*** Data extract ***
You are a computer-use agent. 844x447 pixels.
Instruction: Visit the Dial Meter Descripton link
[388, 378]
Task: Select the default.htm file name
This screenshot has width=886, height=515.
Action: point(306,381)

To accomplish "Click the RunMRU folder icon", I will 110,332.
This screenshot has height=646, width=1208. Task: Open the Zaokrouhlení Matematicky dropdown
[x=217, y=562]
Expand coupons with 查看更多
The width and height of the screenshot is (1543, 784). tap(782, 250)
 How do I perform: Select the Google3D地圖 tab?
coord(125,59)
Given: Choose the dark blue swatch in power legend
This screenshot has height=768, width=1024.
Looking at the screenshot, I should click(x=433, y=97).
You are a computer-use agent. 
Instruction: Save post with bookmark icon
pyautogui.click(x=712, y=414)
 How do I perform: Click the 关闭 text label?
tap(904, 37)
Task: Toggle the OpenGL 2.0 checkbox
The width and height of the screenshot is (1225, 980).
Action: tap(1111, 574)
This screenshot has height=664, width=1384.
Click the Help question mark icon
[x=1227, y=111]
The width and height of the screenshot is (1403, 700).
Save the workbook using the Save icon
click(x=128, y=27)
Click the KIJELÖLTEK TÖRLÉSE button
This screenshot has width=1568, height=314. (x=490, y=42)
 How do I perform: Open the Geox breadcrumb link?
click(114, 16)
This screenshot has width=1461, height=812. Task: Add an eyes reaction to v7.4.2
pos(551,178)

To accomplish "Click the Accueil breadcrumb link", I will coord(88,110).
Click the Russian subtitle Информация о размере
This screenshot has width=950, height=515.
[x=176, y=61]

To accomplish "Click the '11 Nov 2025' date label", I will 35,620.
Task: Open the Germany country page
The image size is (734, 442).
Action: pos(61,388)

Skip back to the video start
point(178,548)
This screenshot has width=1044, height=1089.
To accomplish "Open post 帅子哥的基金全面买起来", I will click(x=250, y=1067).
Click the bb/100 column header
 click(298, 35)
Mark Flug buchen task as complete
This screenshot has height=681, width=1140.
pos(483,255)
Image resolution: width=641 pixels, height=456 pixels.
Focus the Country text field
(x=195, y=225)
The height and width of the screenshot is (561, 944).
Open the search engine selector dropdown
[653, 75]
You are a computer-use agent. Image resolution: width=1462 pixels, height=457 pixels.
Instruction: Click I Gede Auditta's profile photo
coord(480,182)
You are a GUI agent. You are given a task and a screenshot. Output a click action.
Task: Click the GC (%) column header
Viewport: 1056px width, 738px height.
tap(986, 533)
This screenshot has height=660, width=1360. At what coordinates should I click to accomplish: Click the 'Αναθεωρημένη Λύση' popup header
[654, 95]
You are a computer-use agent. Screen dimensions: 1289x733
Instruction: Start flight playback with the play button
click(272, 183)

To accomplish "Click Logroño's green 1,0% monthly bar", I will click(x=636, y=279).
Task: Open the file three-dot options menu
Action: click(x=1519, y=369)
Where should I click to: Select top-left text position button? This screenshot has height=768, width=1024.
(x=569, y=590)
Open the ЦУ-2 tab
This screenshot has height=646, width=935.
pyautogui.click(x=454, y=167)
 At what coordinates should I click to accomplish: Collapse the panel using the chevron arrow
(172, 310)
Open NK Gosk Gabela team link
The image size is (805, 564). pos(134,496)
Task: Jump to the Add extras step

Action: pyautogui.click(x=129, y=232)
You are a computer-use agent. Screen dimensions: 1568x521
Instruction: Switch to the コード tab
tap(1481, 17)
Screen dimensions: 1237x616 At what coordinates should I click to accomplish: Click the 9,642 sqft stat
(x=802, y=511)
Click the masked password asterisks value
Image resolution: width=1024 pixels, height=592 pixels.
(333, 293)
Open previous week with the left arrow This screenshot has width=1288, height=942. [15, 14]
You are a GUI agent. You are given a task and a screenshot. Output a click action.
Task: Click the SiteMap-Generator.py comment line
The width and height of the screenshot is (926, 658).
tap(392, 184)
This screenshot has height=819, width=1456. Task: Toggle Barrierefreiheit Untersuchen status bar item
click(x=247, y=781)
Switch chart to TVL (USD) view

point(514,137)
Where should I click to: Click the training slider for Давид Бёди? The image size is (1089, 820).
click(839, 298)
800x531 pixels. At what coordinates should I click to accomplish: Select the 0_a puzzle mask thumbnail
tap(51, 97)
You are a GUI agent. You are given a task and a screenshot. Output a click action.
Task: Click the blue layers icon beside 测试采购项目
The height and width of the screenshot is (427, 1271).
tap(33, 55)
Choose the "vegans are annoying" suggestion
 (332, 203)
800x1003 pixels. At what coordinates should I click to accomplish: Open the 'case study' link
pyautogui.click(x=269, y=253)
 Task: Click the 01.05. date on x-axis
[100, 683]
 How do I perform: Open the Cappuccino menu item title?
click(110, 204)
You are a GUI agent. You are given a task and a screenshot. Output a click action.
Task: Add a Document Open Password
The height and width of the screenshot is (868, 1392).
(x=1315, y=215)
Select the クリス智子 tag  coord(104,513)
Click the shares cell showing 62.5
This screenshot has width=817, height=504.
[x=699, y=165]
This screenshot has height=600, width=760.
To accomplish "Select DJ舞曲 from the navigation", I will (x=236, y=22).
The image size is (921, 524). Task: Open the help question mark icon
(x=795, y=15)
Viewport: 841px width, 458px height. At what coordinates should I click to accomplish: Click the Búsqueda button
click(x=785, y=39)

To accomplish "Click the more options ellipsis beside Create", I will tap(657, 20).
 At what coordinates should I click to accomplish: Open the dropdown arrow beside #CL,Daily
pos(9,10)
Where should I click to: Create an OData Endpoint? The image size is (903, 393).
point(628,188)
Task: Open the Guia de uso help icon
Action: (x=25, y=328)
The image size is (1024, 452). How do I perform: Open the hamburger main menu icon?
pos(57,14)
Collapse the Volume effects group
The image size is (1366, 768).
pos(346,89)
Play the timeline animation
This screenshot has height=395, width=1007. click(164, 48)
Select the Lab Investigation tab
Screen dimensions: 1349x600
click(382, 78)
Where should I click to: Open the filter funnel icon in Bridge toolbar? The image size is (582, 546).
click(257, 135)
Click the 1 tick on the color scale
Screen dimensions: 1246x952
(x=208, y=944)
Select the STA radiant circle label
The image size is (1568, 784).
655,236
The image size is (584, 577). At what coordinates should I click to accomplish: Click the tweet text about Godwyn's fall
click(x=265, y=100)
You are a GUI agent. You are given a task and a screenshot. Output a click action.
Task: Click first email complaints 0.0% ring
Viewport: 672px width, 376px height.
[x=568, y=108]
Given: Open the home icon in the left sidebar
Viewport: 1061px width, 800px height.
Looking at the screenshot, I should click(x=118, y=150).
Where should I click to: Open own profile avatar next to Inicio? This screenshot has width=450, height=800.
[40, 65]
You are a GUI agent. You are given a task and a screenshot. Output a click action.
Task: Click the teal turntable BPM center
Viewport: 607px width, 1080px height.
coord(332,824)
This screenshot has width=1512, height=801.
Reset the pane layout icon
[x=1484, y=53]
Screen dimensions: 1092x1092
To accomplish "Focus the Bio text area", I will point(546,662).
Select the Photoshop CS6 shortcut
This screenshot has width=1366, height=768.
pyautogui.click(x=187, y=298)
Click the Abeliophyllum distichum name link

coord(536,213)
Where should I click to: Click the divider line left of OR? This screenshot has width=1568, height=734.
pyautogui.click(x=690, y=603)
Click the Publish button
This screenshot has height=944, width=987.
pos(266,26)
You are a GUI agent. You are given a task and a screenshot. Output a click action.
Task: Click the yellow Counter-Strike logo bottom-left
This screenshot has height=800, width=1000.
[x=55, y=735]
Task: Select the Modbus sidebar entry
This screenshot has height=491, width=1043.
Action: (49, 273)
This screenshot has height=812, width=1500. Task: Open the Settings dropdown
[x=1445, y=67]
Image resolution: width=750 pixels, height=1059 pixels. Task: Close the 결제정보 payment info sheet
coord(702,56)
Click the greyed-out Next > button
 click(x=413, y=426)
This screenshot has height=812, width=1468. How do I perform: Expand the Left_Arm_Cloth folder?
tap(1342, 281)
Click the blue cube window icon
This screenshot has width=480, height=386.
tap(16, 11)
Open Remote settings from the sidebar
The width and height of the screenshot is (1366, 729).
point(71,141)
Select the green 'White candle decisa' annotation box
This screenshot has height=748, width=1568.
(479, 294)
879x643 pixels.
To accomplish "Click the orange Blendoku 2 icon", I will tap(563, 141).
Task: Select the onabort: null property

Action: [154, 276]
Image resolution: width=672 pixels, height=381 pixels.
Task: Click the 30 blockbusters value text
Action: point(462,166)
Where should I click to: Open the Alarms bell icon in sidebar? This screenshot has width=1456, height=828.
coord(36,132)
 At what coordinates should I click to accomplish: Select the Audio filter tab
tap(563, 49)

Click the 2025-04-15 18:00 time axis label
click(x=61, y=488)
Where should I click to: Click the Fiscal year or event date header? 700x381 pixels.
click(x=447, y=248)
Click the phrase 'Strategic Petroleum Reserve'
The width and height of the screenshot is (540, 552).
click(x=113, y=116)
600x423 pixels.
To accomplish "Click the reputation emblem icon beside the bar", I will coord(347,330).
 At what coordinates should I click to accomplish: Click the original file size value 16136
***
Every line of the entries above that includes "blue" should be copied.

Given: Choose the dark blue swatch in power legend
Task: Click the blue layers icon beside 测试采购项目
Click the blue cube window icon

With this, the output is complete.